- [TASK 1]
Answer these questions using the shader text:
(a) Which component of the resulting vec4 holds the ambient occlusion?
(b) At what render scale is the post-process run in the video demonstration?
(c) By how much can the previous indirect lighting be dampened before it is added in?
- [TASK 2]
List every sampling value that the shader text reports as giving acceptable results with good performance.
- [TASK 3]
For each statement, decide whether the shader text agrees. Answer yes or no, and quote the words that decide it.
(a) The jitter noise flickers on a static image.
(b) Without a high number of samples, the results will be somewhat noisy or patchy.
(c) Mixing the current frame direct lighting with the past frame completely solves the popping issue.

The GLSL shader above was used to produce the screenshots in this article using Degine, my in-house OpenGL/WebGL 3D game engine. The same source code should work with minor changes in Vulkan, or could easily be ported to HLSL, etc. Inputs to the shader are a fullscreen position and normal buffer (in view space) and a full screen direct lighting buffer. You can alternately pass in the depth buffer, and calculate the position from depth. The 4 uniform variables control the sampling. For my project I found taking 4 samples, 4 slices, a radius of 4.0, and thickness of 0.5, to give acceptable results with good performance. The resulting vec4 contains the indirect light color in the RGB components and the ambient occlusion in the A component (lower values are more in shadow). The sample scale estimates the sample distance per meter and accounts for perspective, and the sample offset is used to avoid self occlusion, and other artifacts, due to depth buffer imprecision. The jitter value introduces noise, and helps avoid obvious repeating patterns. I chose to use “Interleaved Gradient Noise” here (also from Jorge Jimenez) since I can seed it on the screen pixel coordinates that way the noise does not flicker on a static image, and also somewhat appears to follow the camera, resulting in a more grounded and stable appearance.

In the video demonstration above, I’m running the post-process at 50% render scale, then doing a blur before compositing over the scene. The “dual filtering” blur method from ARM works well here, though a separable Gaussian or other method should also be fine. Keep in mind that unless you take a high number of samples for the ambient occlusion and indirect lighting, the results will be somewhat noisy and/or patchy, so some method of blur is necessary for a smooth image and decent performance. I’ve also added the last frame indirect lighting to the current frame direct lighting, which is a way to simulate multiple bounces of light at no additional cost. Be careful, though, not to inject too much light and create a feedback loop. You can, for example, dampen the previous indirect by 50% before you add it in. Finally, I use a mix between the current frame direct lighting and the past frame (which converges over time). This helps avoid “popping” when either bright light sources or large occluding objects go off the screen. This does not completely solve the issue, as it’s screen space, and these kinds of “missing information” glitches are unavoidable. That said, having it fade in over a few frames makes it less distracting. Another issue is that different shader settings can work better or worse depending on your scene content. The uniform variables will likely need to be tweaked for the level layout and look you desire. Overall, I would say it’s a pretty compelling effect once tweaked properly.

Pointing data for screenshots
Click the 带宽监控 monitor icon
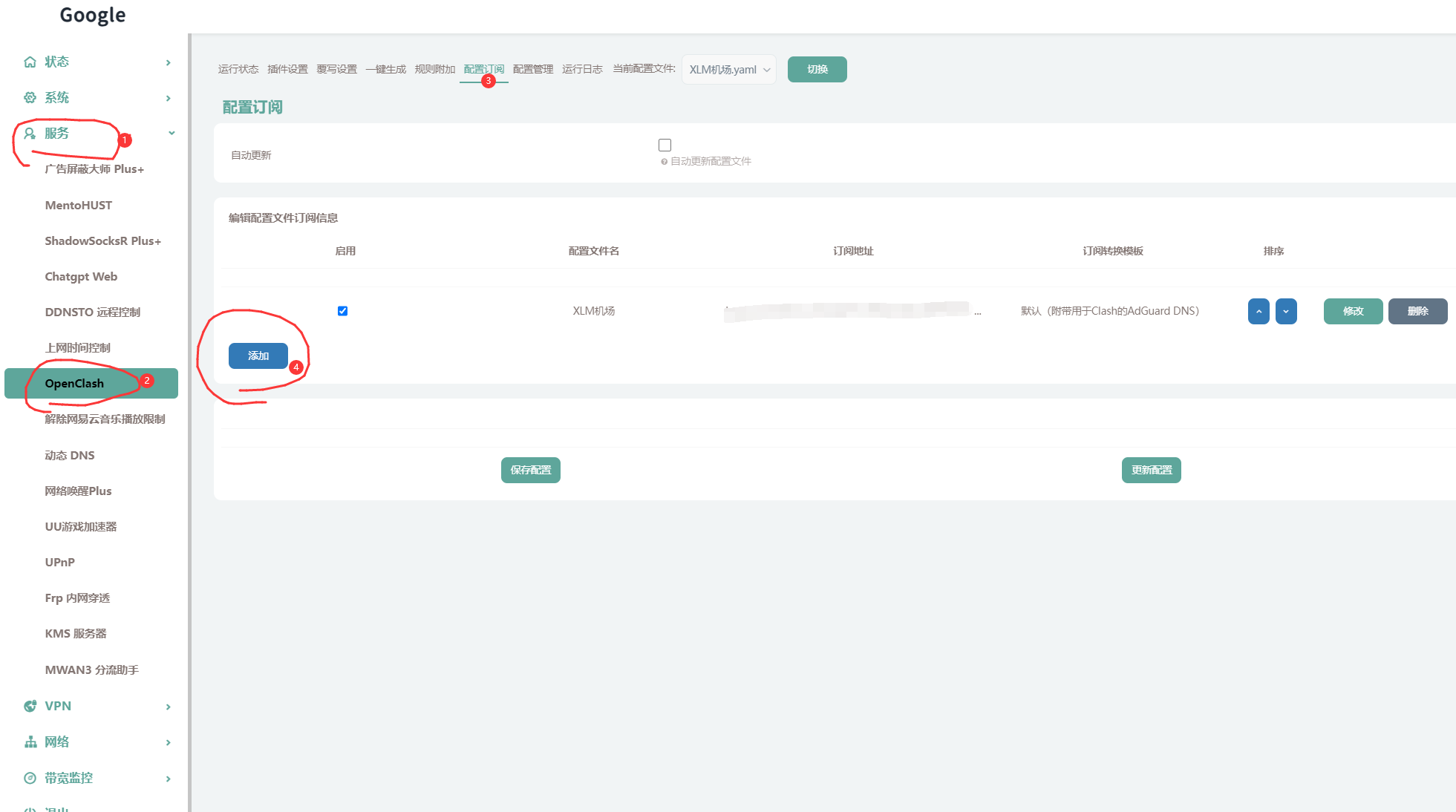This screenshot has width=1456, height=812. tap(30, 778)
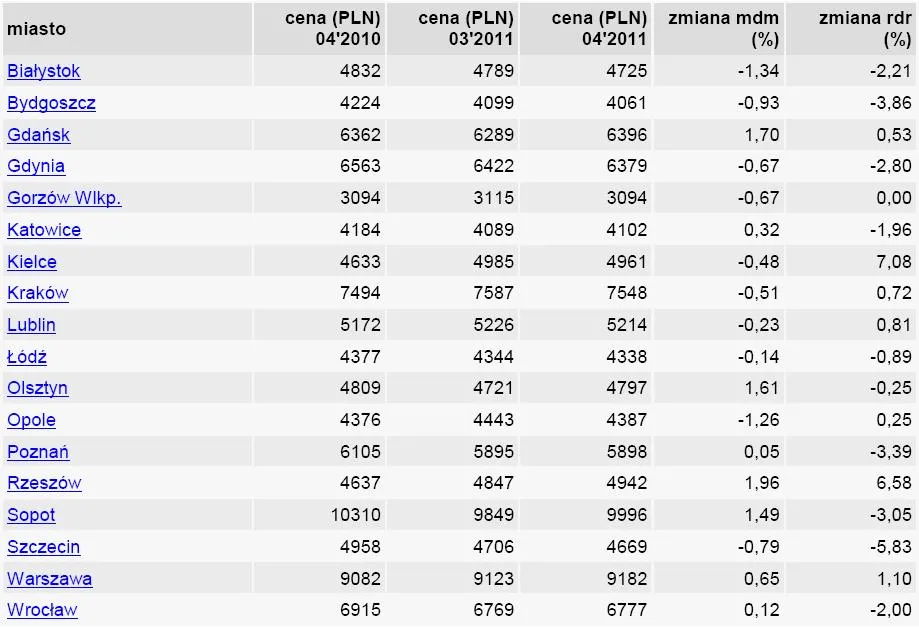
Task: Click the Szczecin link
Action: click(x=44, y=547)
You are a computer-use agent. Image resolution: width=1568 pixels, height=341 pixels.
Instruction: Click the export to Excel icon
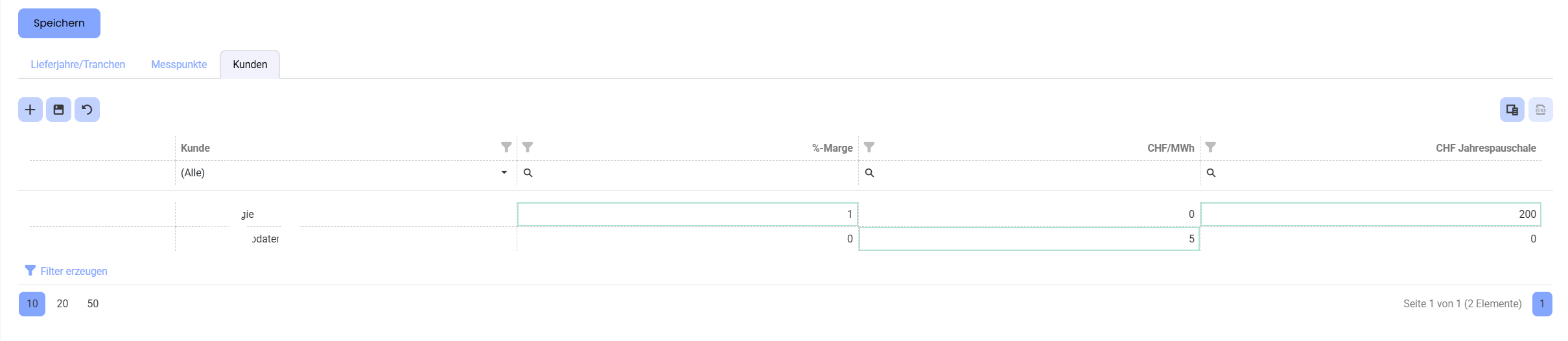tap(1541, 110)
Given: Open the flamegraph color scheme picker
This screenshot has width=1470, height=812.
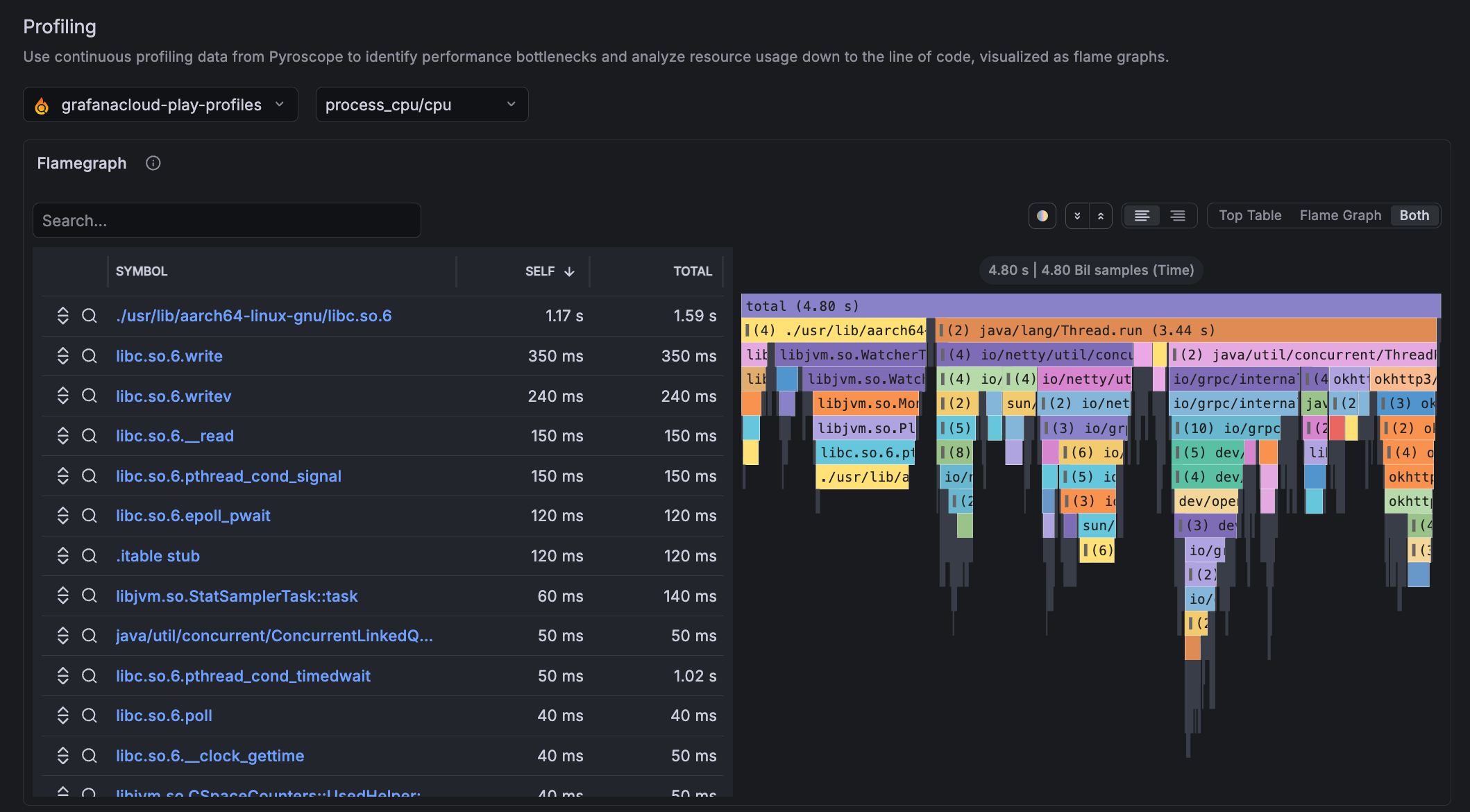Looking at the screenshot, I should pos(1042,216).
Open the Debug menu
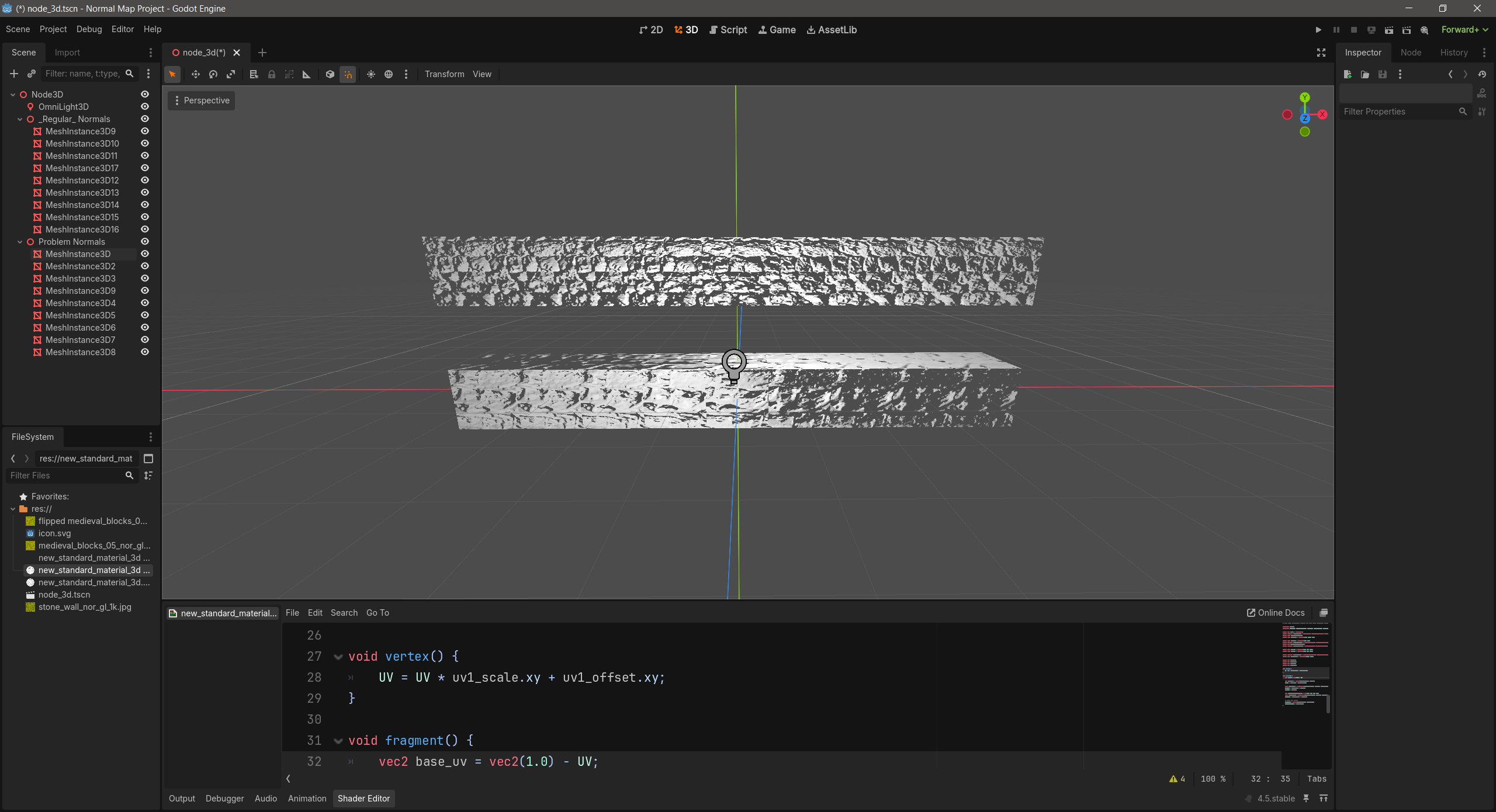The width and height of the screenshot is (1496, 812). (x=89, y=29)
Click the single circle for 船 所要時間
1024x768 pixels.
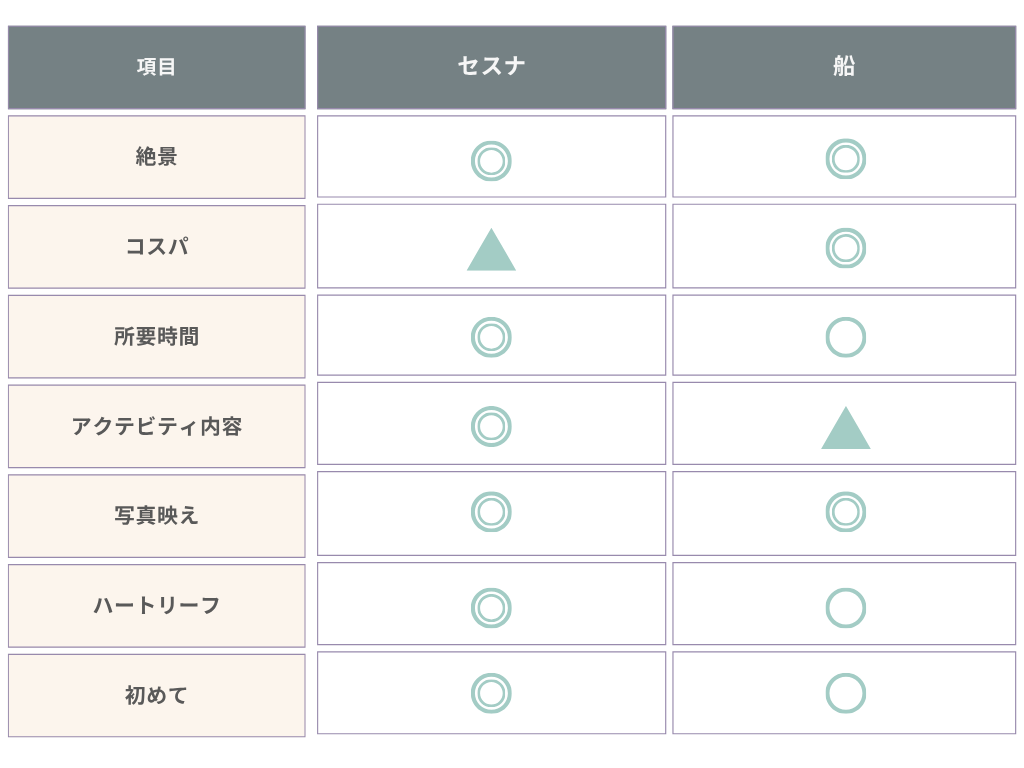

- [COMPLETE OUTPUT 1]
(a) The A component.
(b) 50% render scale.
(c) By 50%.

- [COMPLETE OUTPUT 2]
- 4 samples
- 4 slices
- a radius of 4.0
- a thickness of 0.5

- [COMPLETE OUTPUT 3]
(a) No: "the noise does not flicker on a static image"
(b) Yes: "unless you take a high number of samples for the ambient occlusion and indirect lighting, the results will be somewhat noisy and/or patchy"
(c) No: "This does not completely solve the issue"